When I was a teenager, I went to the science center IMAX. There, on the giant screen, I experienced scenes from the Andes and heard about a plane crash that left people stranded for 72 days. Through footage of the wreckage, I imagined the horrors of trying to survive on the side of a mountain in temperatures of over 30 below zero.

As an adult, standing in Montevideo Uruguay, I ran across the Museo Andes 1972. It is an unassuming multistory building that is too hot and has way too many people inside. The exhibit is small, the text is mostly in Spanish, and it is hard to see over the crush of tourists surging off of the cruise ships. We pay admission, despite the obstacles, and visit this small space that was intended as a pop up memorial. The museum has endured and expanded as a remembrance , a place of mourning and celebration.
On Friday the 13th, 1972 a small plane with a Uruguayan rugby team, their coaches, a doctor, a young mother, and a few others left Uruguay for a short flight over the Andes into Chile. Standing in front of mangled pieces of plane, it is clear they didn’t make it. The cases of student identification, glasses, and other personal effects make this more than story. The coats and sleeping bags made out of airplane seat covers show ingenious desperation. The goodbye letters and final photographs tug at my heart. I am captivated and compare the reality of the items in front of me to the IMAX story of long ago.

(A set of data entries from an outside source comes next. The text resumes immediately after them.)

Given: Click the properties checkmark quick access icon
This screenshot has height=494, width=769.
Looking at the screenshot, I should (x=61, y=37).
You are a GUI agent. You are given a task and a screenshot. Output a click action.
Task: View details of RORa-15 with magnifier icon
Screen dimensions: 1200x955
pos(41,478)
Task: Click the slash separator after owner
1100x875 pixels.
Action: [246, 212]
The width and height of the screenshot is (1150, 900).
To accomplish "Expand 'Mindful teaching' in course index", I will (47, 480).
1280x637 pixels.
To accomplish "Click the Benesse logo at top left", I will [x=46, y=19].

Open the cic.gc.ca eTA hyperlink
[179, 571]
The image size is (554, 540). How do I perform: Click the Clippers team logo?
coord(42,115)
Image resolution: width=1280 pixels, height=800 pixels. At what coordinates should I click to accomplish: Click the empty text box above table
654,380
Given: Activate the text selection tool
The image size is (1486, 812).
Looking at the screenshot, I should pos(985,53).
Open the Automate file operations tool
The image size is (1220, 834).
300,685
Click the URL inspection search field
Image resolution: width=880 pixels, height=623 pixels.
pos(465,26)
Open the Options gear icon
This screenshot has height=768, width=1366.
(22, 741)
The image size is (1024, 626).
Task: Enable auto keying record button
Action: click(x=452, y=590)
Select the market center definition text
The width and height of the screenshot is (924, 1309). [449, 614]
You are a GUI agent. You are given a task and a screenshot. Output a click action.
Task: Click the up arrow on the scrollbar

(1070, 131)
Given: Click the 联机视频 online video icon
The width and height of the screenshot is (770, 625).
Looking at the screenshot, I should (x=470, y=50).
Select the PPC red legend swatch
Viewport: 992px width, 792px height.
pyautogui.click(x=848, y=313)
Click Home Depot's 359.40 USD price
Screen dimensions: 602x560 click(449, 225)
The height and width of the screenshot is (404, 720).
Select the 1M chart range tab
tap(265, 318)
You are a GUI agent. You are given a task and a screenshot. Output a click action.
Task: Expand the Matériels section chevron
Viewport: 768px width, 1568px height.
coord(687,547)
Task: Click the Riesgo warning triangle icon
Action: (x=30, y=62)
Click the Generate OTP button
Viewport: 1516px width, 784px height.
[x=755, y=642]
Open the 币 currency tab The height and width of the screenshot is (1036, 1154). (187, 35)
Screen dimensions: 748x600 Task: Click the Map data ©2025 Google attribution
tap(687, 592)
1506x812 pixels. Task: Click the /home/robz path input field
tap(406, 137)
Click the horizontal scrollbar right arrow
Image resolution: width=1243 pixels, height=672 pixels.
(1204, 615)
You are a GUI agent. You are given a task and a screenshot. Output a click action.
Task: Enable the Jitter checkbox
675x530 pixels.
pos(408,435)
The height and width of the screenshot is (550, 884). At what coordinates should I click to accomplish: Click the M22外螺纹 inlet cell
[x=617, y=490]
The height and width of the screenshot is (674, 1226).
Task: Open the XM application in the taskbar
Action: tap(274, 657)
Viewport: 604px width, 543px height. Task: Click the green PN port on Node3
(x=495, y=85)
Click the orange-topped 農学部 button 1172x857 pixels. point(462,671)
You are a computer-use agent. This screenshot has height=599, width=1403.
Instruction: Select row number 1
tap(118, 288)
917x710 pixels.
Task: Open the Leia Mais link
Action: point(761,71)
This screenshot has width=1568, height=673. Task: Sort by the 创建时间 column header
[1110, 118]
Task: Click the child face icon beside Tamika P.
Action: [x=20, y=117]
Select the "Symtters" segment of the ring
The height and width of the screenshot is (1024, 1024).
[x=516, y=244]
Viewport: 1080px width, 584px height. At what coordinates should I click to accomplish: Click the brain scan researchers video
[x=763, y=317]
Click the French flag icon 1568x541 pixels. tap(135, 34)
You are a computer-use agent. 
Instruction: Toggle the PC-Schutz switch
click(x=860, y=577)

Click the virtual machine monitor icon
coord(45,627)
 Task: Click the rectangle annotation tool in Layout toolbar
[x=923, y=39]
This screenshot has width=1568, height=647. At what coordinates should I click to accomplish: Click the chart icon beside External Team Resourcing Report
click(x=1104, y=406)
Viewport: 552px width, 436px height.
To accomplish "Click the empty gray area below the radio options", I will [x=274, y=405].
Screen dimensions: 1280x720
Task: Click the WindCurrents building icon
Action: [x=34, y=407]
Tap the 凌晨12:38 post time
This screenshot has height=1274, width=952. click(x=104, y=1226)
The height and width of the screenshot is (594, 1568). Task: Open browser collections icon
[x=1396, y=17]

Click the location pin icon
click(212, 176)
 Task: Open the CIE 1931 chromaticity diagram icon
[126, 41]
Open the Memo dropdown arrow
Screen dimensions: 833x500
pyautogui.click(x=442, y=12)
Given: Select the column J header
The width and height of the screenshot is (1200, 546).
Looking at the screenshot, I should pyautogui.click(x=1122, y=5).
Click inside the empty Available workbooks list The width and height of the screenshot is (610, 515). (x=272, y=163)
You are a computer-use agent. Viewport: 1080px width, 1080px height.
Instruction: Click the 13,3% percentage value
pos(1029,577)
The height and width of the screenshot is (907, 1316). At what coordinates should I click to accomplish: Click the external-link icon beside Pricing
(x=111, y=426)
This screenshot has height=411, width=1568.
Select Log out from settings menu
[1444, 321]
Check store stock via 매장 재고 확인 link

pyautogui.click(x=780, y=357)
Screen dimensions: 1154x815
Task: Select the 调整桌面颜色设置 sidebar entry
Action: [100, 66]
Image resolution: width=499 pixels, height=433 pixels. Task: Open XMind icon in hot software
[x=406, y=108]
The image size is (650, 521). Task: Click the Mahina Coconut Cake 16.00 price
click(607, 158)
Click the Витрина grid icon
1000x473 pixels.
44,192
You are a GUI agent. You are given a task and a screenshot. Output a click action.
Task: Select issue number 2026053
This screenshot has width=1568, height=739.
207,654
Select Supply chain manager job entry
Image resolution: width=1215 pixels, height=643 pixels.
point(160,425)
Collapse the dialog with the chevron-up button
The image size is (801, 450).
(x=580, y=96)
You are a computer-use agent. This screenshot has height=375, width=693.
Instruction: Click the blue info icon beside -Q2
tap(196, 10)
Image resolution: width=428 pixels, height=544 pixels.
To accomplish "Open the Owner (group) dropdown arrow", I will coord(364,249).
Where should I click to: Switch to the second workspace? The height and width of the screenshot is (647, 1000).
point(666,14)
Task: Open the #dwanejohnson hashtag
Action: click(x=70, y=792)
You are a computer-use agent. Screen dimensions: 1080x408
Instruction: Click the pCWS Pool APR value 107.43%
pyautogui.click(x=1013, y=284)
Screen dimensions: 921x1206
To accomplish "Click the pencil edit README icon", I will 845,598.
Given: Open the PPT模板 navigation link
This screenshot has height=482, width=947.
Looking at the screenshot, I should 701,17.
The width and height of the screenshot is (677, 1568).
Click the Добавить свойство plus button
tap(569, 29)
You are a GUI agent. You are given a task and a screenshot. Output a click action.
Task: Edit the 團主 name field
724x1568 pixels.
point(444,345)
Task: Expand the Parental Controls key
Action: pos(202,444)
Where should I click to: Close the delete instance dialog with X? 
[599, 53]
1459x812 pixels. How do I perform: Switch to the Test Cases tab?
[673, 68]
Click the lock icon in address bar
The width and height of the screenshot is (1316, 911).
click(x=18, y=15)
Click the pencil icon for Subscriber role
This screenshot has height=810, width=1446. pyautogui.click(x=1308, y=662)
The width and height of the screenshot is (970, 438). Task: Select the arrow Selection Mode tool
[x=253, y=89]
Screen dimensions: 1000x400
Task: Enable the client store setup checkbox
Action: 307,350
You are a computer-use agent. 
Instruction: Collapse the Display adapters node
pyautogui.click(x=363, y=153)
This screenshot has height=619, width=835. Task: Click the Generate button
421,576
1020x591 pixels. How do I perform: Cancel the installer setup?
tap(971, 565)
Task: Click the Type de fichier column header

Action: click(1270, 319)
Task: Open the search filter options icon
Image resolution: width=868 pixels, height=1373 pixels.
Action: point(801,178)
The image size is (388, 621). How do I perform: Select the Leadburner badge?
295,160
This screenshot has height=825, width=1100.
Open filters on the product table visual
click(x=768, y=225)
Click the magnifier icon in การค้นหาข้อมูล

Just as I marvel at how 36 of the 45 could have survived the initial crash, I realize that a few were horribly injured. Mangled seats and bloody garments tell a harrowing tale that needs no translation. I am taking that in. They had no food except some candy purchased for someone’s children as a travel gift, a little soda and some beer. One tiny radio that let them know the search had been called off. Desperation.… I can feel it ….. all these decades later.
And then on top of all the hurt, an avalanche sends the plane further down the mountain and buries them alive. Eight more die instantly. Others are starving. Tough decisions must be made. I watch a video of a man just a little older than my husband describe how he and other survivors made the difficult decision to eat the bodies of the dead. He shared the moral and ethical dilemma they faced and what the reasoning process looked like. It was heartbreaking to watch. There were a few photos taken inside the buried plane. It was hard to look and hard to look away.

There was a child sized pair of red tennis shoes in a glass case. How odd and seemingly out of place? They were purchased by the woman on the flight as a gift for child. Red shoes marking the way home. The men took turns walking as far as they could in every direction hoping to find help. The shoes were used as place markers since they were the only spot of color in the snow. Homemade snow glasses and improvised parkas sat in cases nearby. Such ordinary materials put to extraordinary use. Symbols of hope.
Just when I feel completely spent, I read goodbye letters from a man to his wife. I need to sit, whether from the heat or the emotional toll…. I am unsure. I stop and flip through a coffee table book of the Andes and imagine walking through the beautiful and terrifying terrain.
Finally, in the basement, photos of rescue. Two of the men encounter a cattle driver after walking for 10 days. They are saved. 17 survivors in a grainy video walking off a plane. They are walking skeletons with wide smiles. Parents and family members hug and cry. The video cuts away to scenes of survivors living life since the tragedy.

I stand for a long time in the dark basement room looking at the wooden beams and saying a prayer. I can’t form the right words but I want these 17 people to be alright. I want them to know they beat the mountain, that their friends forgive them, that 100s of people are standing here amazed at their perseverance.
An unexpected encounter on an unassuming street.